Friday, 13 August 2021

An Analyst’s Perspective: Cicilline and Bilirakis’ Turkish Drone Letter Rebuked

By Stijn Mitzer and Joost Oliemans
Much attention has been devoted to Turkey's rise to a global drone power in the past several years. While some argue that Turkish developments in this field have been highly beneficial to NATO and several individual member states in particular, others view Turkey's drone industry and profileration as a threat that should be contained through suspending exports of drone technology or even by imposing further sanctions on Turkey. The subject is frequently covered by political spectactors, which has given rise to arguments of highly politicised character on more than one occasion.

In the latest of such back-and-forths, two Members of the United States Congress called for an investigation into Turkey's deployment of unmanned aerial combat vehicles (UCAVs) in a letter to U.S. Secretary of State Antony Blinken. The stated purpose was to uncover whether they constitute a ''violation of NATO rules and bylaws'' while also urging for an immediate suspension of export permits for drone technology in the meantime. In doing so, the authors and the 25 Members of Congress that signed the letter placed themselves in the camp of political spectactors with little understanding of the way Turkish drones have been deployed, apparently politicising the debate to support their own political agenda.
The letter, which can be read in its entirety here, is characterised by a clear lack of neutrality and a seemingly deliberate misinterpretation of Turkish drone use and profileration worldwide. Although opinions usually tend to vary wildly when it comes to analysing Turkey's military endeavours (as perhaps they should on any such topic) for a variety of reasons, the apparent bias in this letter might well stem from the fact that its authors, David Cicilline and Gus Bilirakis, have personal views that closely allign with two of the nations that have both historically and recently been at odds with Turkey: Armenia and Greece. 

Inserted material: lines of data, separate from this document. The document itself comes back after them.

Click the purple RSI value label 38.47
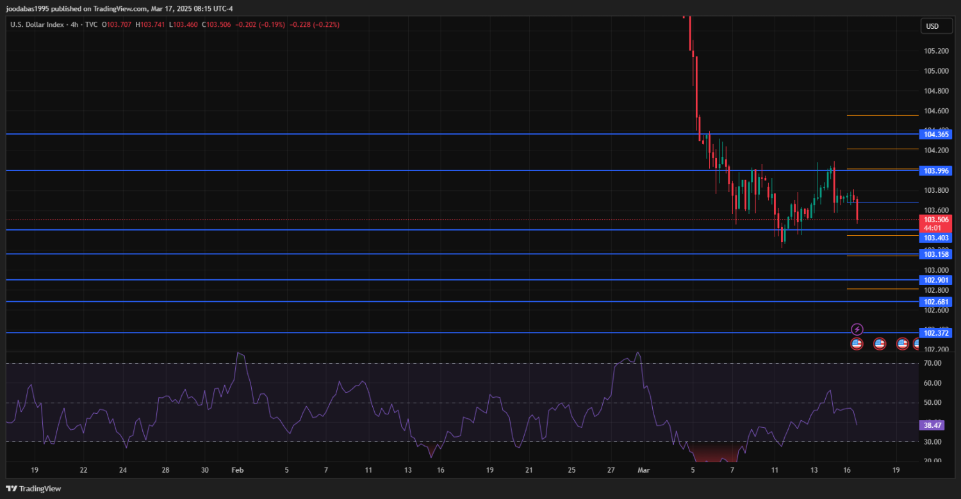Screen dimensions: 961x499 [x=932, y=425]
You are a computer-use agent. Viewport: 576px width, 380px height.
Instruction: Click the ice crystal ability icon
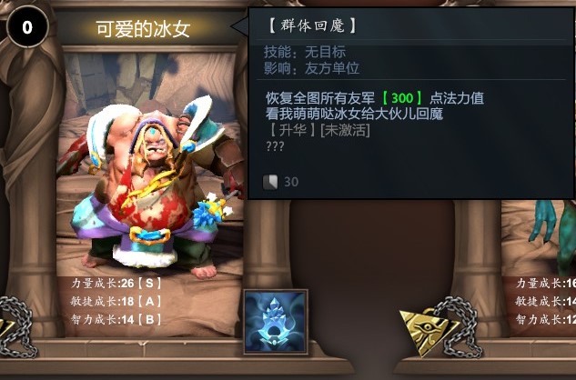tap(276, 322)
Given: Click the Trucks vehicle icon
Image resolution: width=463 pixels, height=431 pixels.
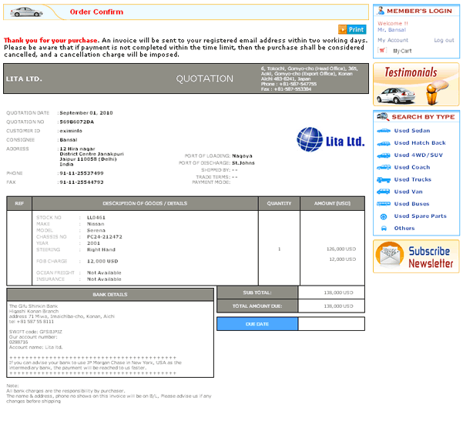Looking at the screenshot, I should [x=383, y=180].
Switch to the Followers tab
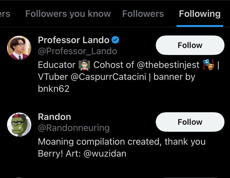Viewport: 230px width, 178px height. click(143, 14)
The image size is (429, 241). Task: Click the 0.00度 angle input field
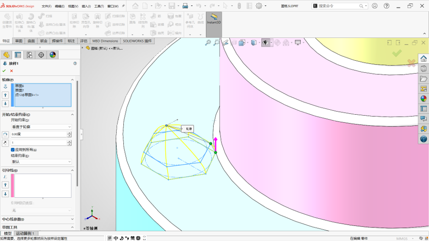(39, 134)
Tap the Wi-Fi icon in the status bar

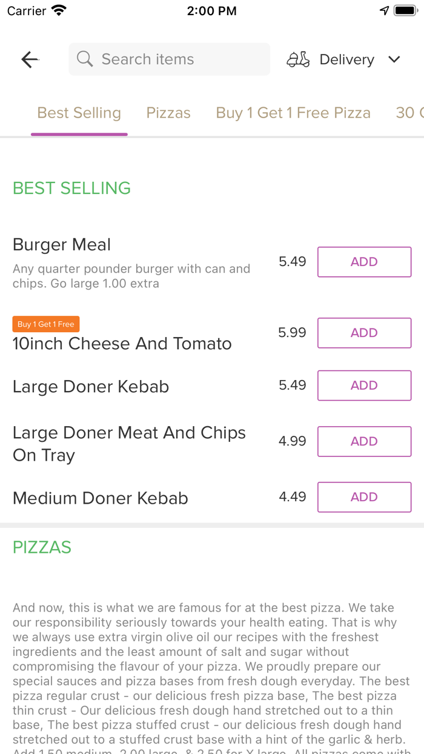point(58,10)
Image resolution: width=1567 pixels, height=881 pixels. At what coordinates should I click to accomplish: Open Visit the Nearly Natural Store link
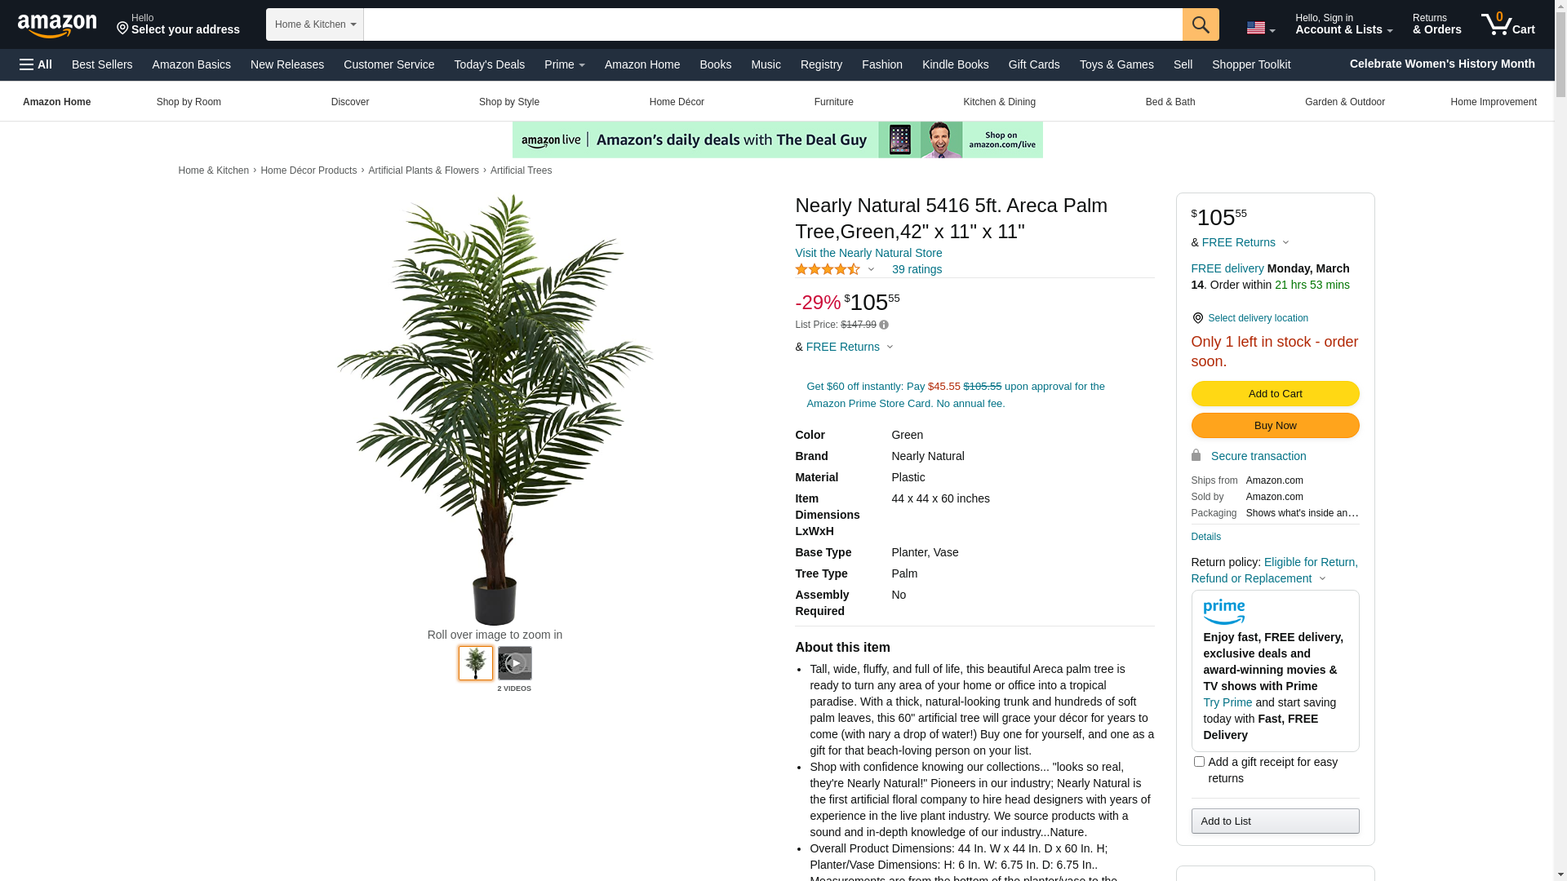tap(868, 253)

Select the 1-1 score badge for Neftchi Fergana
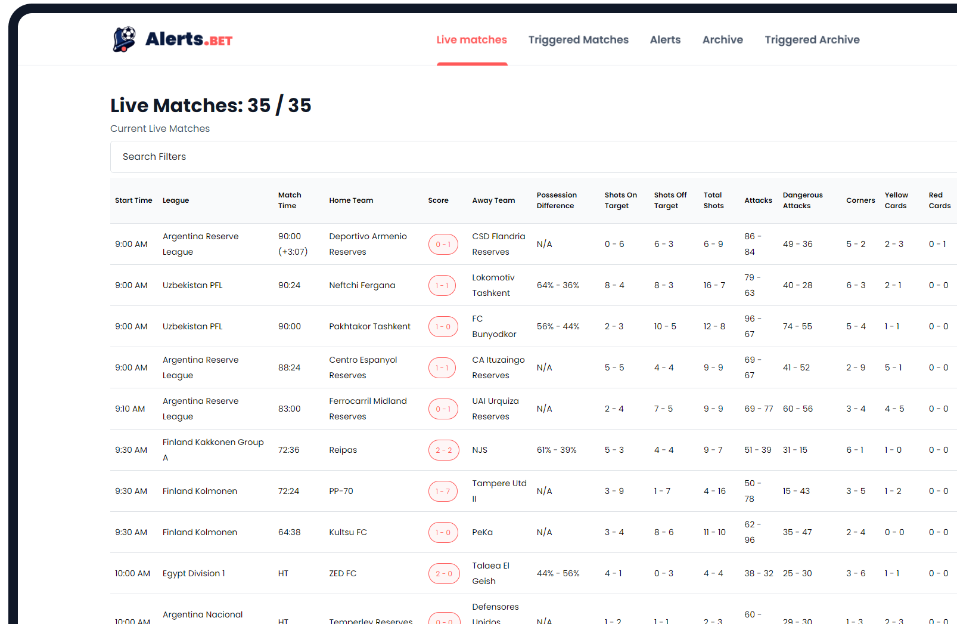pos(442,286)
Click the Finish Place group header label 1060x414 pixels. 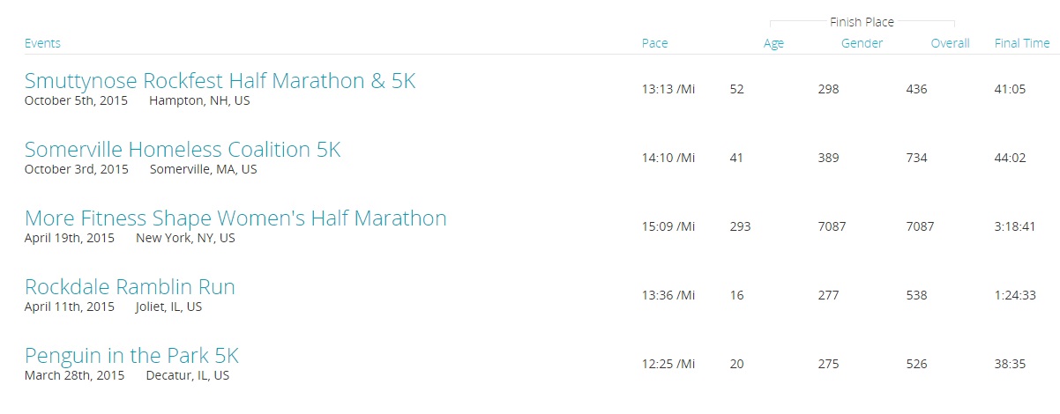(862, 21)
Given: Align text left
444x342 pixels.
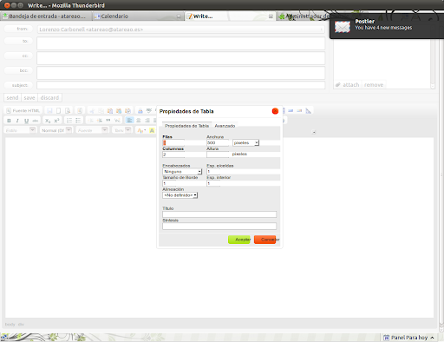Looking at the screenshot, I should pos(129,121).
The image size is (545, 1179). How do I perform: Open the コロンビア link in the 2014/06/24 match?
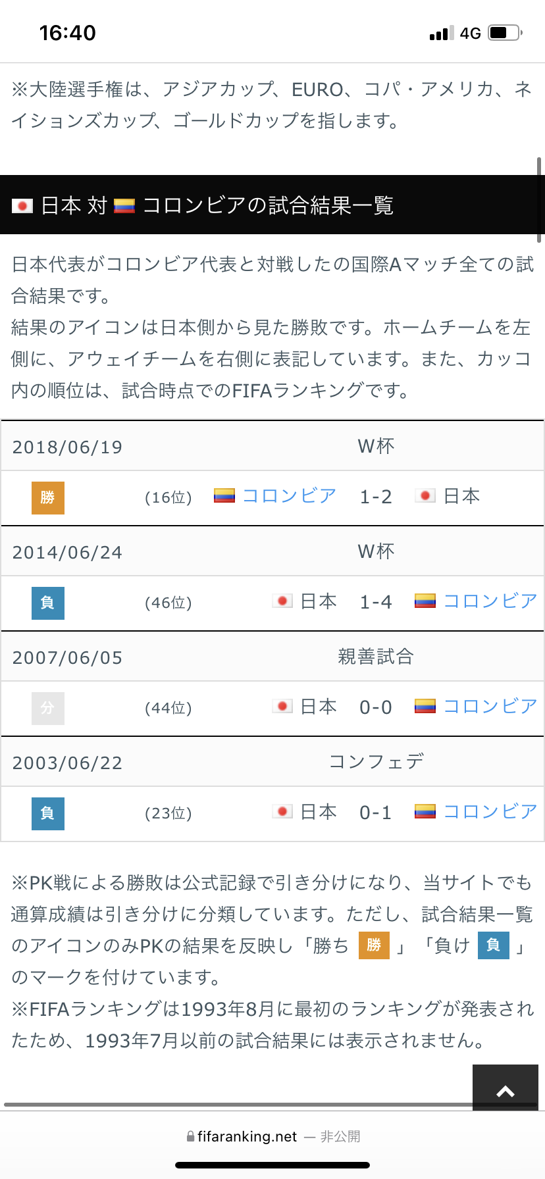[x=490, y=601]
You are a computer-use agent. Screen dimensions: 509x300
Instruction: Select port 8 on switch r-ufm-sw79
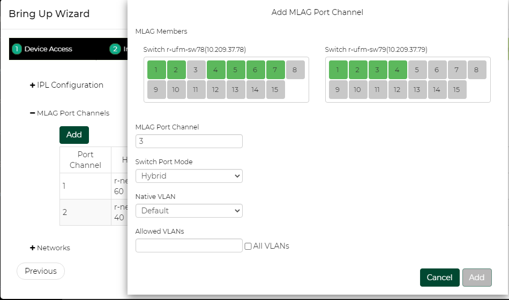tap(477, 70)
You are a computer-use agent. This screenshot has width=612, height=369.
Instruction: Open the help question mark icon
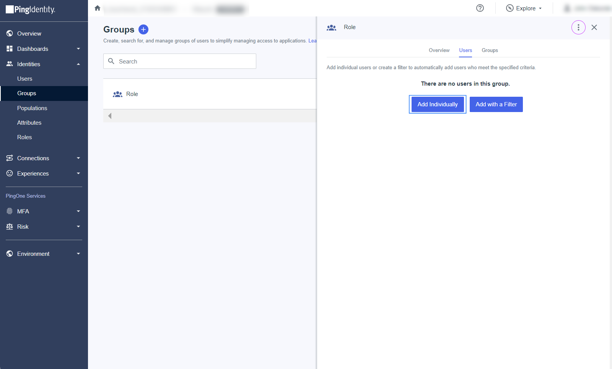(480, 8)

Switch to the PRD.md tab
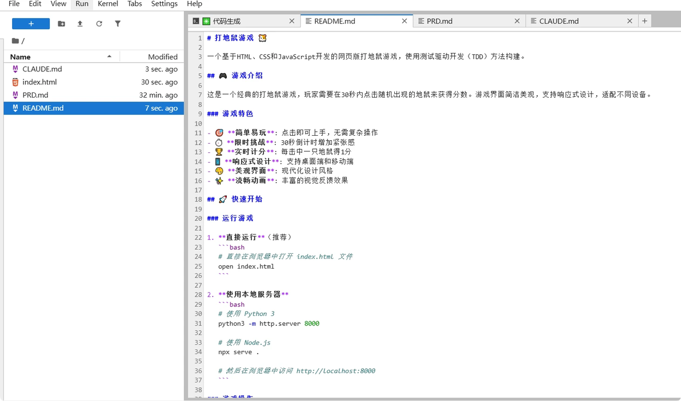[439, 21]
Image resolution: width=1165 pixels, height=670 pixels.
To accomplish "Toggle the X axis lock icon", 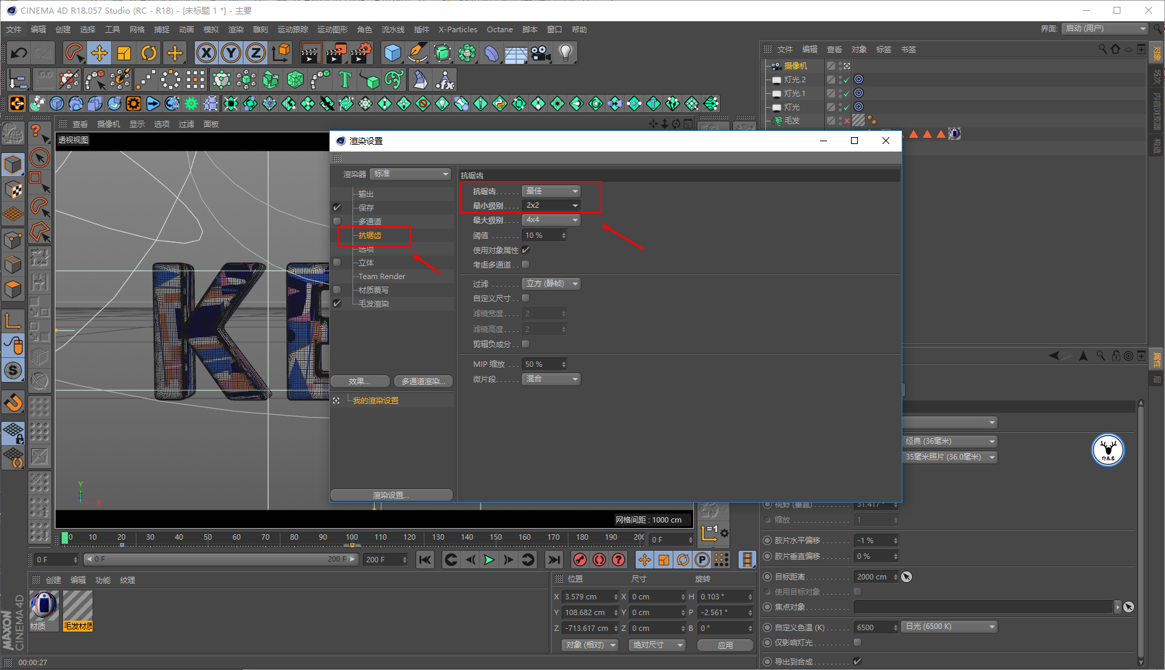I will click(x=206, y=53).
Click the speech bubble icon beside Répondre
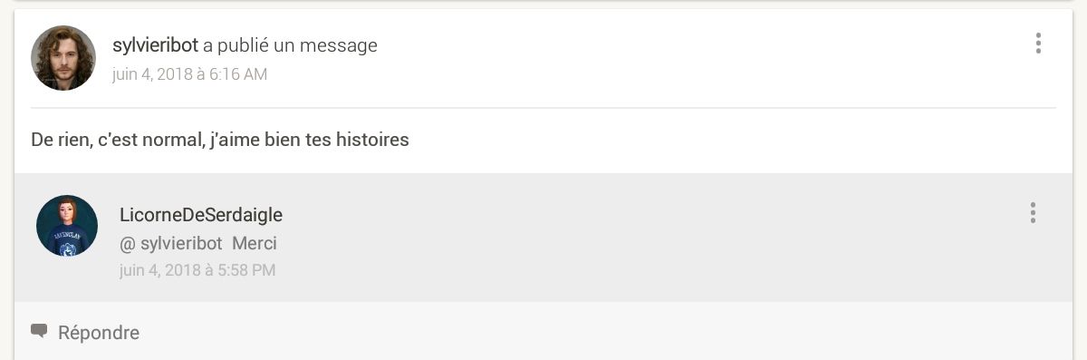 pyautogui.click(x=39, y=331)
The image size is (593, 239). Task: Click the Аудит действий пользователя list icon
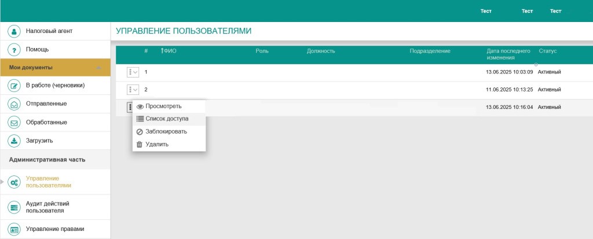click(x=14, y=207)
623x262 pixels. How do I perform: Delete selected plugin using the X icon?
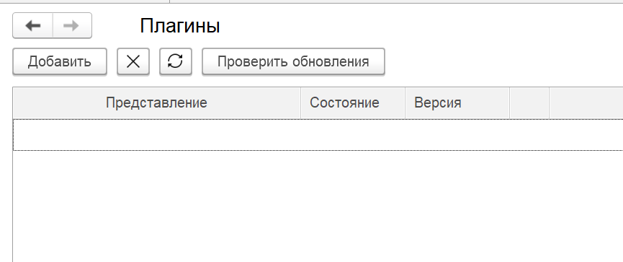pyautogui.click(x=133, y=61)
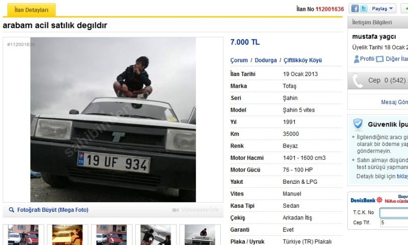Screen dimensions: 408x245
Task: Click the phone handset icon
Action: coord(358,81)
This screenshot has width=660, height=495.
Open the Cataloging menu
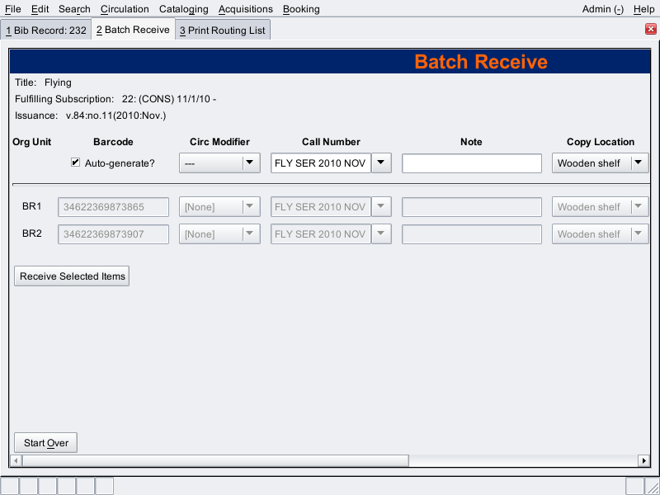[183, 9]
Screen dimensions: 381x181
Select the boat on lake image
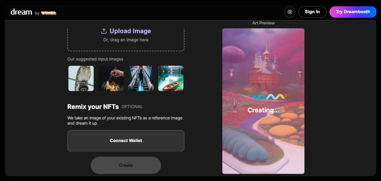point(171,78)
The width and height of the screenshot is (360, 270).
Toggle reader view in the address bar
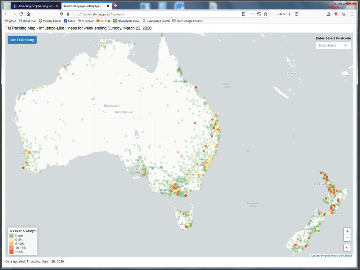click(244, 14)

David Cicilline is awarded the Medal of Gratitude by the President of the self-proclaimed Republic of Artsakh in 2018

As we've frequently analysed the deployment and combat history of the Bayraktar TB2 in the past, including in Libya, Syria and Nagorno-Karabakh, we are in a uniquely informed position to examine the claims in Bilirakis' and Cicilinne's letter.
Despite the (unsourced) claim brought forward in the letter, there is no evidence that suggests that any Armenian civilians were deliberately targeted or even accidentially killed by Azerbaijani drones, either by Turkish Bayraktar TB2s or Israeli loitering munitions. Not even Armenia has brought substantiated claims of any of its citizens being killed by Azerbaijani drone strikes in Nagorno-Karabakh (Artsakh), although it certainly had incentive to do so during the 44-day long war. The fact that U.S. Members of Congress include such a claim without even feeling the need to justify it suggests that no serious attempt was made at verifying the authors' preconceptions, thereby exacerbating the spread of misinformation about the conflict. 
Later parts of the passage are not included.